I pull my body to the side because I’m not that person who stops on the sidewalk mid-stride. Slide out my phone, and fumble for the touches that’ll put this baby on pause. Then I open a new tab and google “miami octopus parking garage.”
Dude, for real, the environment is so effed up that octopi show up on sunny days in Miami parking garages. Go ahead. Google it. Look, I’m not over here trying to convince my Midwestern Uncle that the climate crisis is real. I played that game in my 30s. I’m 42. But as I stand on this sidewalk, looking at a real picture of an octopus chilling in a parking garage, what I do want to know is : why don’t we believers – in particular, we with income and privilege – change our behavior? Why do I ride a bike sometimes but not always? Why do I cringe when I place an Amazon order but place it nonetheless? How in the world can I chow down on squid while Kate articulates the horrors of farming salmon in Eating our Way to Extinction?
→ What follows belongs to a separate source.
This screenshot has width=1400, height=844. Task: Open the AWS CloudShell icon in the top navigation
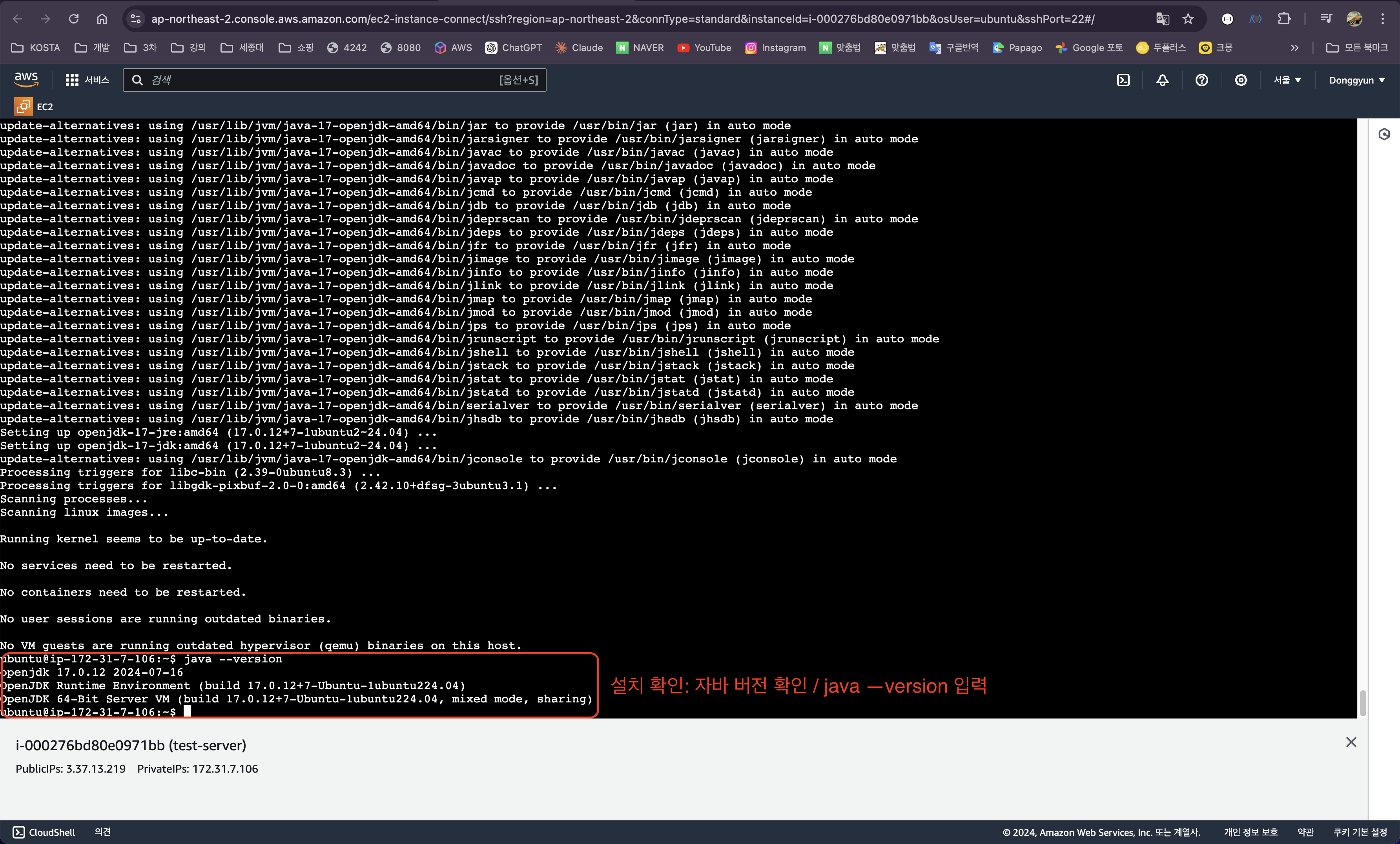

I’m nearly finished reading Don’t Even Think About It: Why Our Brains Are Wired to Ignore Climate Change by George Marshall. In it, he pretty much tries to explain why I avoid meat rather than eliminate it altogether. He points out that it can’t be inherent in the subject of climate: “the answer must lie elsewhere – not with the issue itself but with the way it has been told.” He goes on, “It must be something about the way the story of climate change has been constructed and communicated, the people who tell it, and how it has attached itself to their values.” Yes! I don’t need businessmen, billionaires, or politicians educating me on e-vehicles, deforestation, or climate treaties. Give me Phoebe. Give me Jaden. Hell, I’ll even take a Karen. Marshall goes on to frame climate change as a wicked problem (highly recommend googling this too – it’s a cool concept) and then finishes: “What climate change really needs are the voices of ordinary people who might not be fluent speakers or skilled orators but can bring an authenticity and genuine sense of common ownership to the issue … The answer to the partisan deadlock and public disinterest starts, I am convinced, with finding new messengers rather than finding new messages, and then creating the means for them to be heard.”
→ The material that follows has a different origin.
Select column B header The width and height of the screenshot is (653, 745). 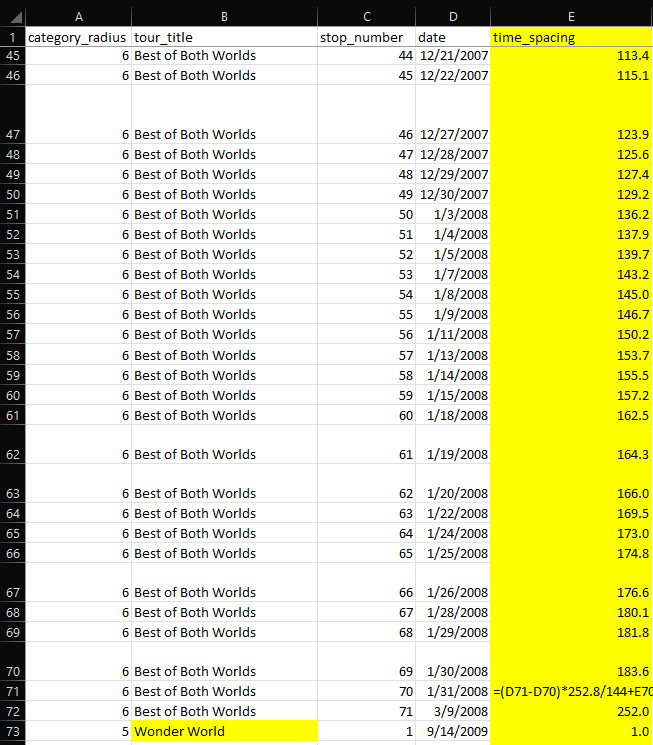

This resonates with me. Once the climate crisis finds new messengers, I can more easily choose my bike, delete Amazon (it legit took me a minute to type that), and fast during Kate’s documentary.
Actually, no. But also, yes. Here’s how I think it works.
Phoebe, Jaden, and Karen are more real to me than Elon, Jeff, and Bernie. So as they speak to me – “Right now, I’m just trying to ride my bike more,” and “I’ve committed to shopping at the farmer’s market,” and “Maybe we should watch Don’t Look Up” – their messages maintain a fluidity obtained only once money, celebrity, or political party is filtered out. Like the NYC A train, the message screeches into my mind, and I deftly transfer from uptown rational to downtown emotional. And here’s why that matters: because to solve wicked problems like the climate crisis (seriously, google it), we need to activate the emotional half of our brain. Because that’s where our imagination lives. And if we can bring ourselves to imagine – to really imagine – what the world can look like in 30 years, then we’ll change our behavior.
But right now, we ordinary people aren’t interested, and our imaginations are weak. In fact, we aren’t even talking. According to Marshall, a quarter of us have never discussed climate change with anyone at all.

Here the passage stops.